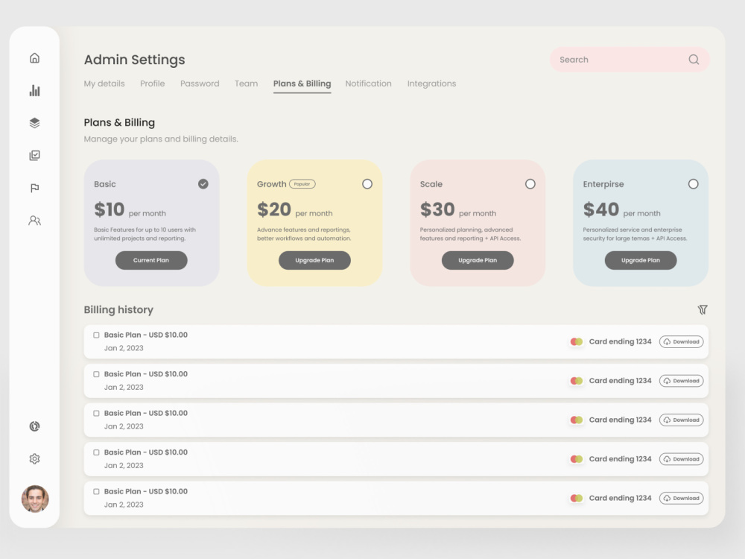Click the Current Plan button on Basic
The height and width of the screenshot is (559, 745).
pyautogui.click(x=151, y=260)
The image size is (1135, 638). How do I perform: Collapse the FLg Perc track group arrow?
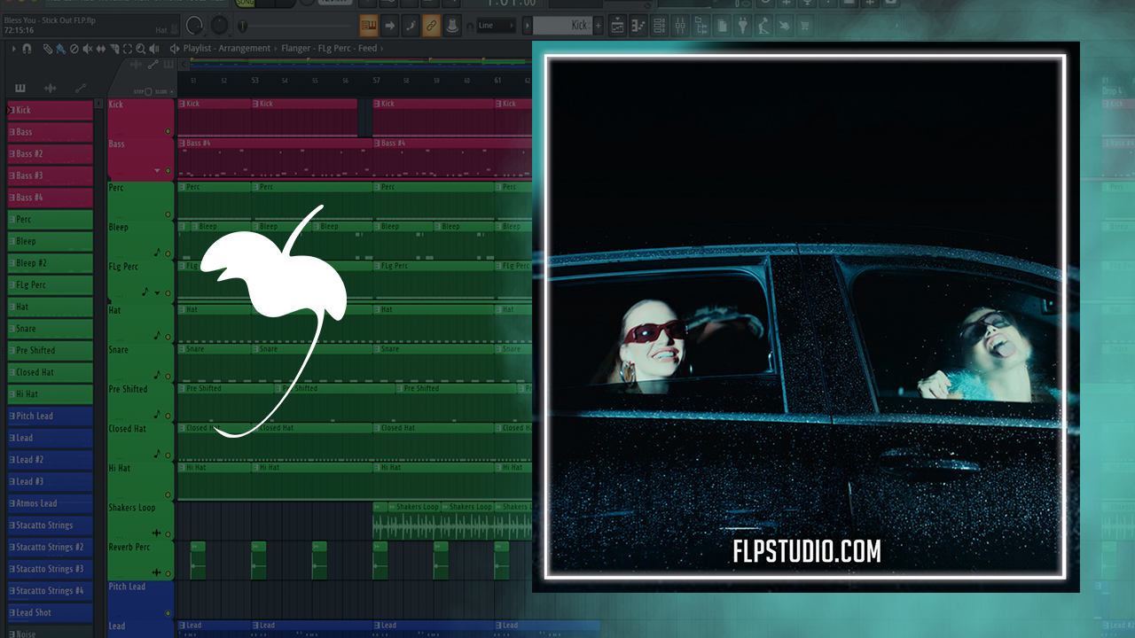point(158,292)
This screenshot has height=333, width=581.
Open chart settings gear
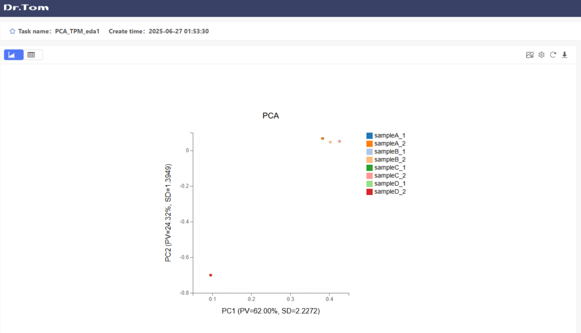point(541,55)
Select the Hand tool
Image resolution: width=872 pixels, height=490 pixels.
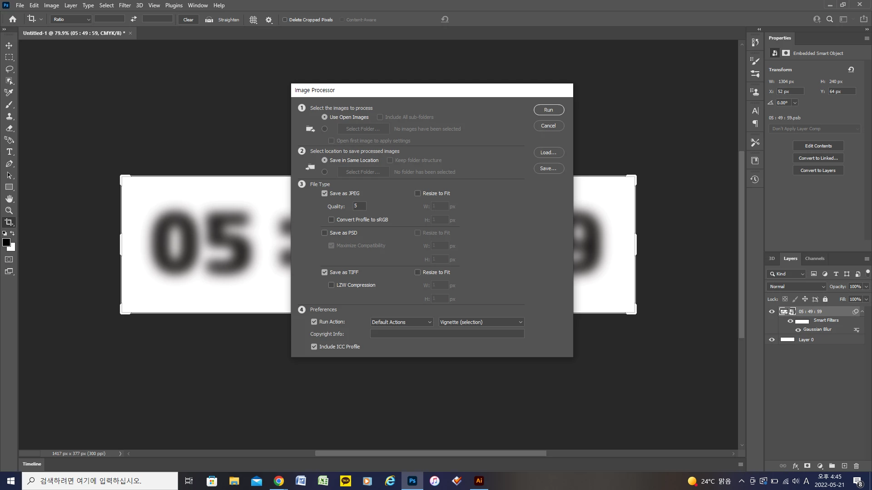[9, 199]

##############################

WHAT TO WORK ON =
Which lines in the entries above contain the word "screenshot"? Gather each of those lines in full.

SOLUTION FOR THIS EXERCISE =
The height and width of the screenshot is (559, 745).
This screenshot has height=333, width=581.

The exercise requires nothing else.